Genkit provides a unified interface for working with generative AI models from any supported provider. Configure a model plugin once, then call any model through the same API—making it easy to combine multiple models or swap one out as your app evolves.

If you want to run the code examples on this page, first complete the steps in the Get started guide. All of the examples assume that you have already installed Genkit as a dependency in your project.

Before you can use Genkit to start generating content, you need to load and configure a model plugin. If you’re coming from the Get started guide, you’ve already done this. Otherwise, see the Get started guide or the individual plugin’s documentation and follow the steps there before continuing.

In Genkit, the primary interface through which you interact with generative AI models is the ai.generate() method.

The simplest ai.generate() call specifies the model you want to use and a text prompt:

import 'package:genkit/genkit.dart';
import 'package:genkit_google_genai/genkit_google_genai.dart';
void main() async {
final ai = Genkit(plugins: [googleAI()]);
final response = await ai.generate(
model: googleAI.gemini('gemini-2.5-flash'),
prompt: 'Invent a menu item for a restaurant with a pirate theme.',
);
print(response.text);
}

When you run this brief example, it will print out the output of the ai.generate() call, which will usually be Markdown text.

Some models support providing a system prompt, which gives the model instructions as to how you want it to respond to messages from the user.
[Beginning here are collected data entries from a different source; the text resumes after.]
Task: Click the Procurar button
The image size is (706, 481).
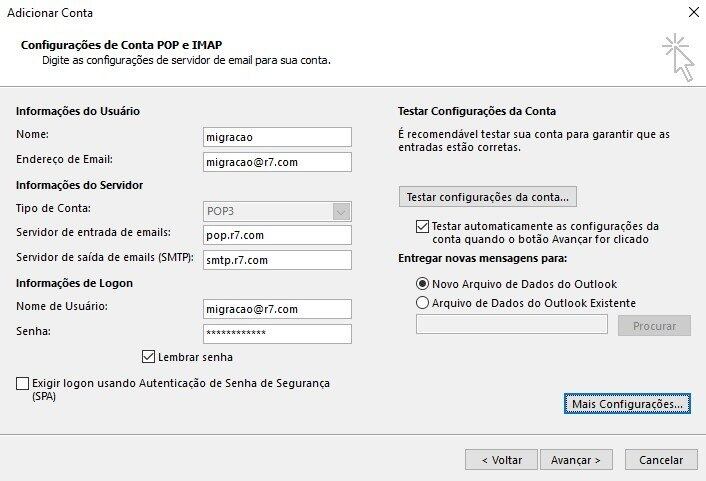Action: point(654,326)
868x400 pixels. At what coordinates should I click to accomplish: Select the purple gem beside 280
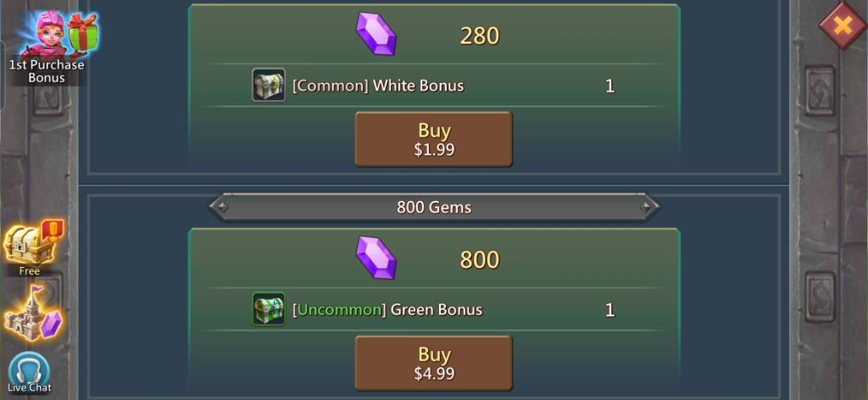[x=376, y=34]
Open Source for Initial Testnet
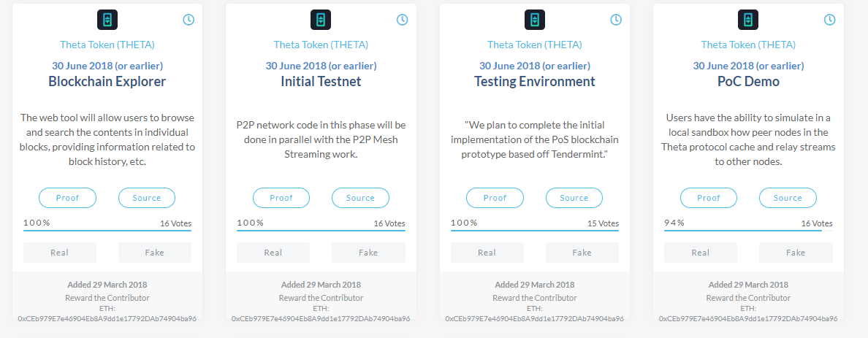The width and height of the screenshot is (868, 338). pyautogui.click(x=360, y=198)
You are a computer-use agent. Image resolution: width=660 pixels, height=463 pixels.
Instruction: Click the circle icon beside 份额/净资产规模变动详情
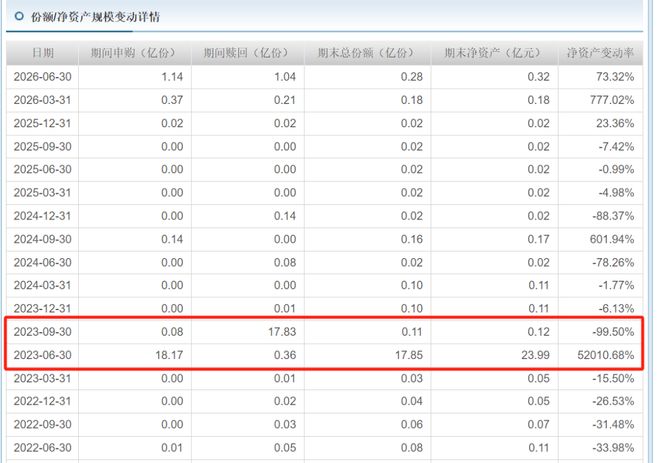(x=19, y=16)

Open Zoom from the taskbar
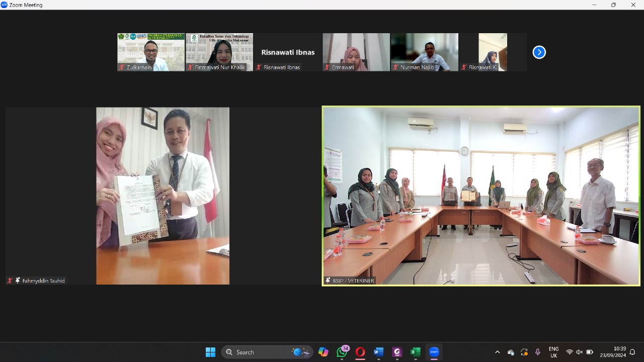click(x=433, y=352)
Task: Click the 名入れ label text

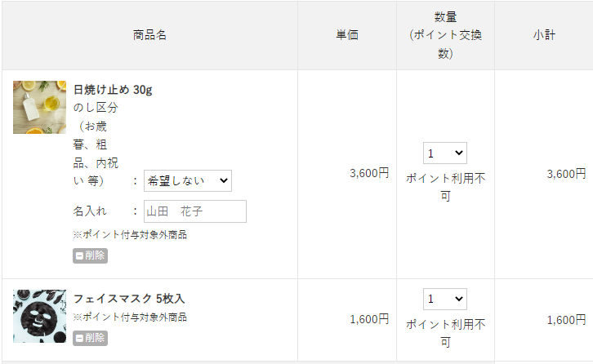Action: 90,211
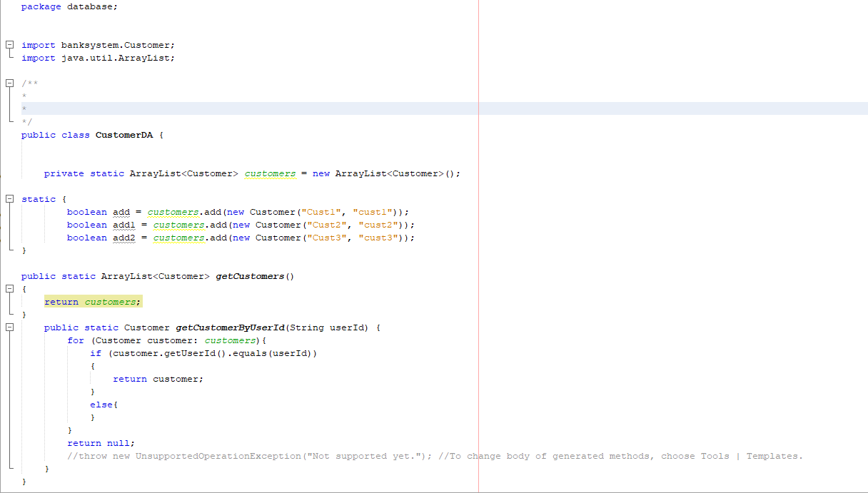Select underlined customers in the for loop
868x493 pixels.
[230, 340]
You can use the system prompt to specify characteristics such as a persona you want the model to adopt, the tone of its responses, and the format of its responses.

If the model you’re using supports system prompts, you can provide one through the model configuration:

final response = await ai.generate(
model: googleAI.gemini('gemini-2.5-flash'),
prompt: 'Invent a menu item for a pirate themed restaurant.',
config: GeminiOptions(
systemInstruction: 'You are a food industry marketing consultant.',
),
);

The ai.generate() method takes a config parameter, through which you can specify optional settings that control how the model generates content:

final response = await ai.generate(
model: googleAI.gemini('gemini-2.5-flash'),
prompt: 'Invent a menu item for a pirate themed restaurant.',
config: GeminiOptions(
maxOutputTokens: 500,
stopSequences: ['<end>', '<fin>'],
temperature: 0.5,
topP: 0.4,
topK: 50,
),
);

When using generative AI as a component in your application, you often want output in a format other than plain text.

In Genkit, you can request structured output from a model by specifying an outputSchema when you call ai.generate():

@Schema()
abstract class $MenuItem {
String get name;
String get description;
int get calories;
List<String> get allergens;
}
final response = await ai.generate(
model: googleAI.gemini('gemini-2.5-flash'),
prompt: 'Invent a menu item for a pirate themed restaurant.',
outputSchema: MenuItem.$schema,
);

Genkit will:

  1. Augment the prompt with schema guidance.
  2. Validate the output against your schema.
  3. Provide a typed object in response.output.
final menuItem = response.output;
if (menuItem != null) {
print('${menuItem.name} (${menuItem.calories} kcals): ${menuItem.description}');
}

When generating large amounts of text, you can improve the experience for your users by presenting the output as it’s generated—streaming the output.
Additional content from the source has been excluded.